Sterker nog, als alle molti-subculturelen ook meedoen dan zitten we best goed. Niet om af te zetten, maar om af te tasten, aan te passen en uiteindelijk te verbinden.

Want dat is voor mij wat een samenleving maakt: de ambitie hebben om (er) samen (in) te leven. Het hoeft niet meteen van een leien dakje maar wie niet (meer) wil komt sowieso niet in contact met de ander. Ook prima, maar verwijt de ketel dan niet dat hij zwart ziet.

Zo heb ik van mijn migrerende ondernemersfamilies meegekregen de taal te leren zodra je nieuw bent in een land om daarmee kansen voor jezelf te creëren, wie jé ook bent. In Nederland spreek je ook Nederlands. Ook als je het niet zo goed kan en al helemaal als een ander het nog niet zo goed kan. En ben je geen racist bent als je een ander de taal ook gunt. Want daar gaat het uiteindelijk om: iemand de vrijheid en waardigheid gunnen om vanuit een vergelijkbare positie zelfstandigheid te vergaren.  Mensen die verantwoordelijkheid zelf te laten dragen. Tegelijkertijd zie ik de effecten van hulpverlening die leiden tot empowerment in plaats van afhankelijkheid, wat ik voorheen altijd dacht. Bewondering te voelen voor een systeem dat anders zijn een plekje geeft en het ondersteunt. Twee zijdes op dezelfde medaille.

De belangrijkste les ligt voor mij in het aan beide kanten mijn bek open trekken. Trots te zijn op de tricolore die mijn ouders elk jaar op 2 juni laten wapperen op de dag van de Republiek en dit stukje afkomst niet alleen te verklaren en te verdedigen, maar te eren. Want dit is wie ik óók ben. Tegelijkertijd het gesprek aangaan met een blokje-verder buurman, die niet alleen op 29 oktober, maar ook op de dag van de arbeid, bij een geslaagd eindexamen van zijn kinderen en elke andere willekeurige dag structureel de Turkse vlag uithangt. Alsof hij een rood-wit-blauwtje zou lopen met een Nederlands vlaggetje en daarmee smet brengt aan een ver erfgoed. ‘Nou goede buur, vooralsnog doe je het al jaren met mij en niet met je verre vriend!’, verlaat dan soms gekwetst mijn tong. En niet uit provocatie of minachtend bedoeld, maar ter herinnering aan wie we ook zijn. Vanuit een idealistisch perspectief, met de nodige rechten en plichten. Een samenleving, waarin je kritisch mag zijn en bewustzijn creëert voor wat volgens jou anders moet, maar waarin je ook je best blijft doen de ander tegemoet te komen. Want dat is waar ik voor pleit: een collectieve verantwoordelijkheid van als ons allen, molti-culturelen, om met de incrowd talen die we spreken en de kennis die we van onze verschillende subculturen hebben begrip en verantwoordelijkheid richting de ander te creëren.

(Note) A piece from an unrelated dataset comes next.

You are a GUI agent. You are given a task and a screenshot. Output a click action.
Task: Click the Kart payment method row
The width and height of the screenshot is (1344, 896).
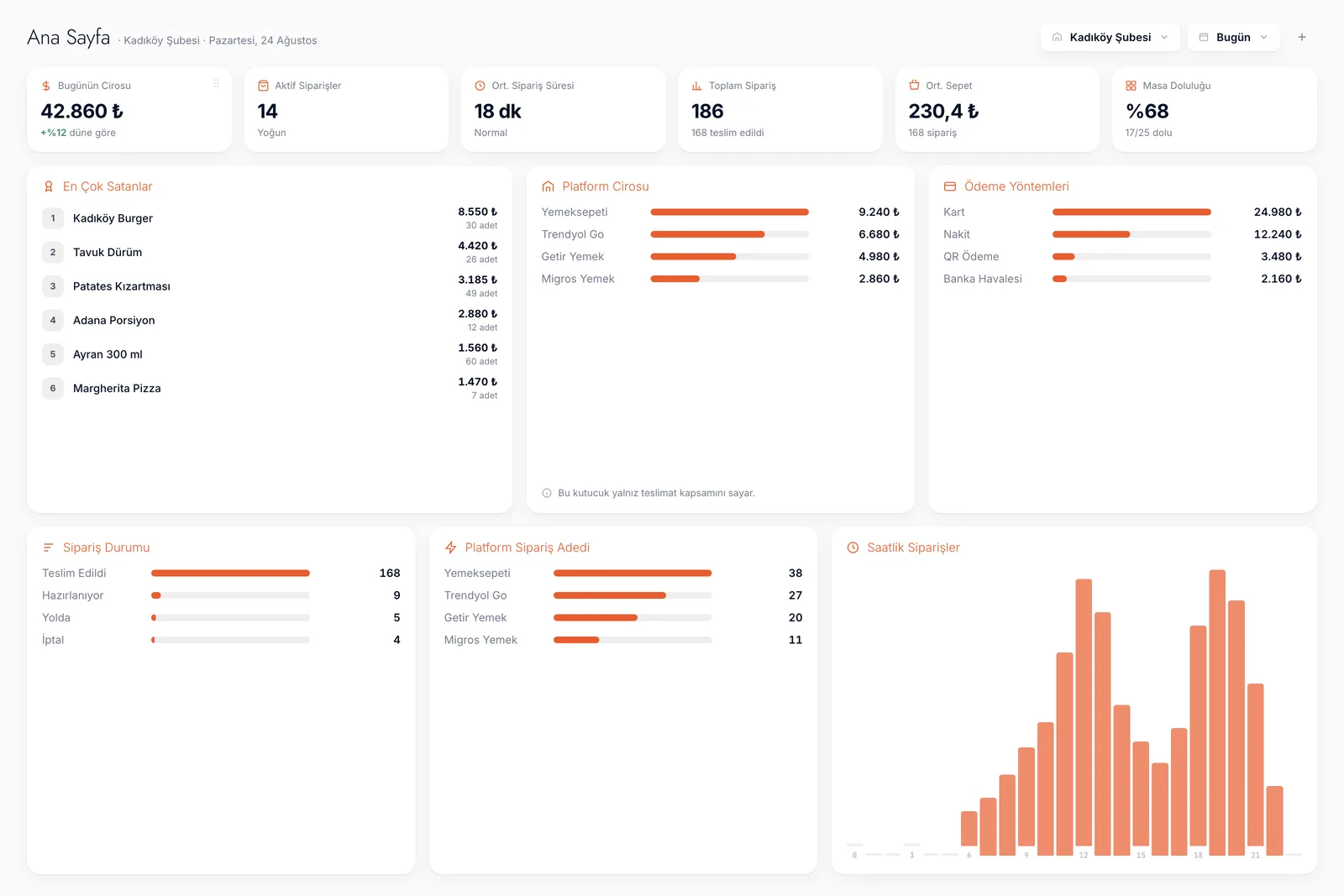1122,212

En wie de Utrechter is? Een idealist, denk ik. Want hem echt kennen doe ik niet. Ik las slechts het opiniestuk van Erdal Balci en herkende daarin een vleugje molti-culti.


CONFESSIE Dat ik met een been in het midden sta, betekent niet dat ik geen mening heb. En dat ik een mening heb, betekent niet dat ik me niet in de jouwe kan verplaatsen. Alles wat hier staat meen ik vanuit de grond van mijn hart, een mening maar zonder oordelen. Toch schijt ik alle kleuren van de regenboog als ik iets dergelijks opschrijf, omdat niet weet welk leven de woorden gaan leiden. Ze worden uit verband getrokken, raken een gevoelige snaar, lijken iemand aan te vallen en bij dat alles verdwijnt de nuance. Terwijl ik juist dat probeer op te zoeken. Dus als hier iets staat wat je raakt zowel positief als negatief: mail me dan op info@mariangela.nl en praat met me. Dat is echt wat ik wil. Contact.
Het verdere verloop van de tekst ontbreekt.